== TASKS AND EXERCISES ==
1. From the Intersect passage, quote the text starting with "Moving Important Projects" and going on through "service post-pandemic traffic.".
2. According to the Intersect passage, at how many signalized intersections will VHB's Bedford office work with NHDOT to establish pre-COVID fall 2019 turning-movement data?
3. Carry on the passage about Intersect traffic volumes from its final sentence.

== PASSAGE PROVIDED ==
Probe data generally has a capture rate of 10 to 25 percent of the total number of vehicles passing through an intersection depending on the nature of the surrounding area. Estimating what reasonably “normal” volumes are at a study intersection from a smaller sample size is challenging. Intersect provides that solution by thoroughly understanding capture rates.
Innovative Four-Step Process
Intersect follows an innovative four-step process, shown in the figure, that begins with probe data collected from cell phones and connected vehicle technology to develop intersection traffic volumes—a vital necessity for any transportation planning effort.
Moving Important Projects Forward
Municipalities, DOTs, and institutions along the east coast have addressed transportation planning challenges using Intersect to revolutionize the way they account for traffic volumes at urban, suburban, and rural intersections during typical and atypical conditions. By capturing important data, we have helped move projects forward, including:
- NHDOT. With the aid of Intersect, VHB’s local Bedford office will be working with NHDOT to establish pre-COVID fall 2019 data for turning movements at up to 51 signalized intersections throughout the state to establish peak-hour traffic demands to be used in optimizing signal timings to service post-pandemic traffic.
- University of Southern Maine, Portland. To accommodate a new residence hall and student center, VHB conducted a traffic analysis to illustrate the project impacts and meet local and MaineDOT permitting requirements. With most student learning moving to online and off-campus due to the COVID-19 pandemic, the necessary representative traffic data for the year was unavailable. With Intersect, we were able to develop traffic volume data for key locations near the University where historic data wasn’t available, which was significant enough to enable the project to receive permits in Fall 2020 and stay on schedule.

== DATASET RECORDS ==
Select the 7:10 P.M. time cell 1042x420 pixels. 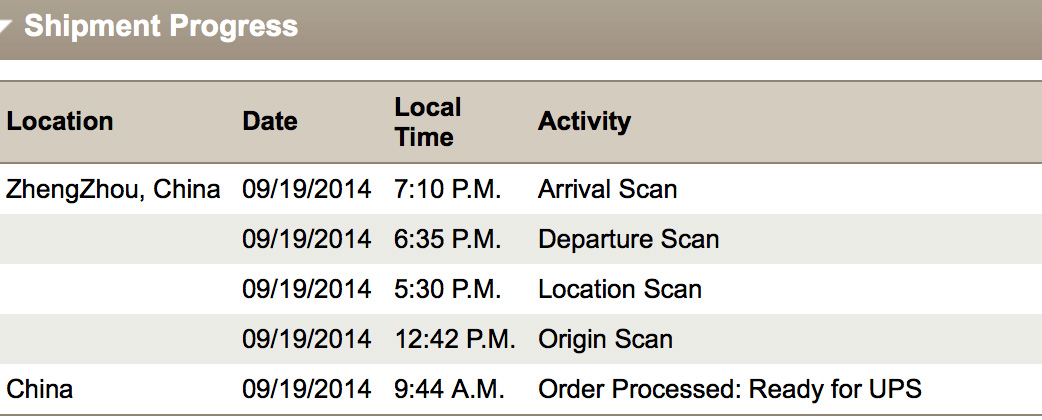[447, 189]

* * *

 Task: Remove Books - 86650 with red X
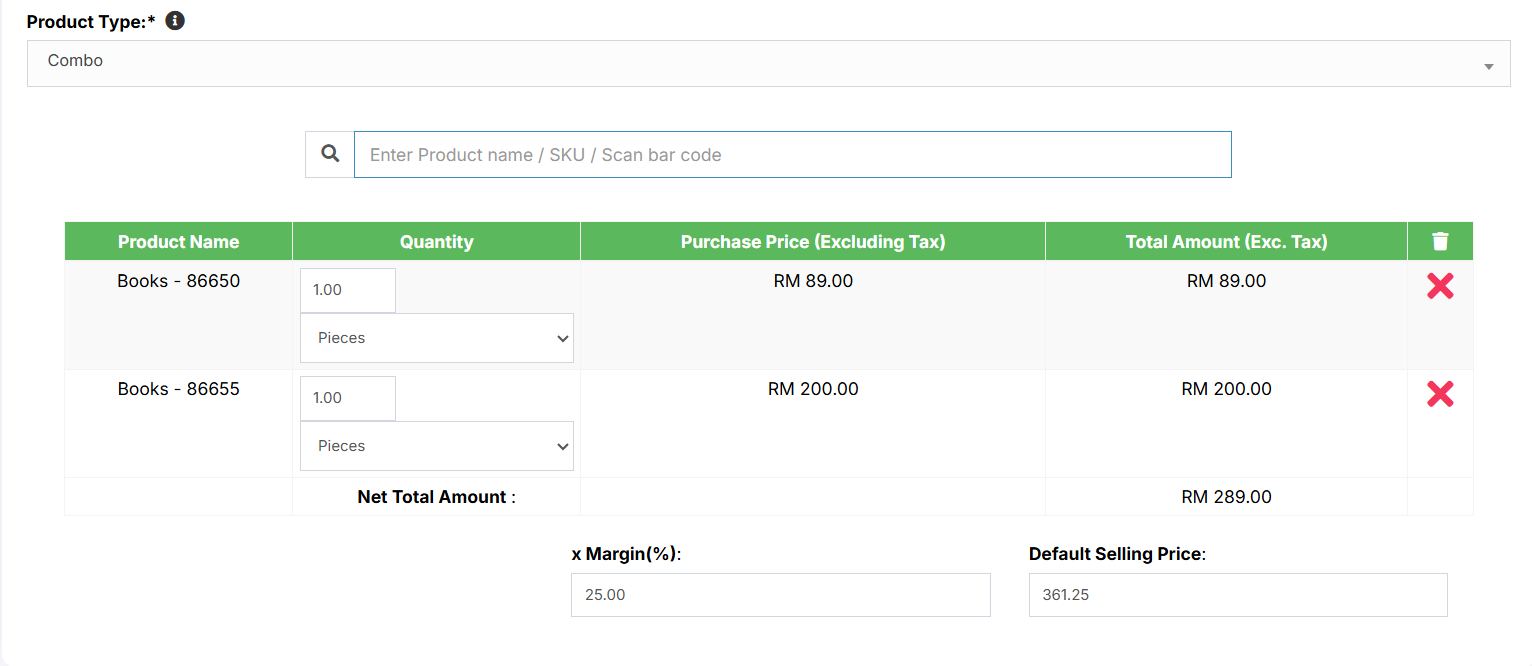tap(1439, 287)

== ANSWERS FOR THE TASKS ==
1.
Moving Important Projects Forward
Municipalities, DOTs, and institutions along the east coast have addressed transportation planning challenges using Intersect to revolutionize the way they account for traffic volumes at urban, suburban, and rural intersections during typical and atypical conditions. By capturing important data, we have helped move projects forward, including:
- NHDOT. With the aid of Intersect, VHB’s local Bedford office will be working with NHDOT to establish pre-COVID fall 2019 data for turning movements at up to 51 signalized intersections throughout the state to establish peak-hour traffic demands to be used in optimizing signal timings to service post-pandemic traffic.

2. Up to 51 signalized intersections.

3.
- Loudoun County, VA, Planning Study. Using Intersect, VHB obtained traffic analysis data to develop representative existing conditions, allowing a corridor study to proceed without significant delays. Intersect’s probe-data integrated a data validation and verification process that used multiple available traditional counts along the study corridor during the targeted analysis period. Ultimately, VHB developed the traffic data needed for the calibration of the existing condition VISSIM model, originally scoped to be collected manually, using Intersect. With probe data collected over extended durations—a minimum of six weeks—the level of accuracy in capturing average travel behavior was greater when compared to the traditional manual counts that represented a snapshot in time for one, or a typical, weekday for the specified number of hours being counted.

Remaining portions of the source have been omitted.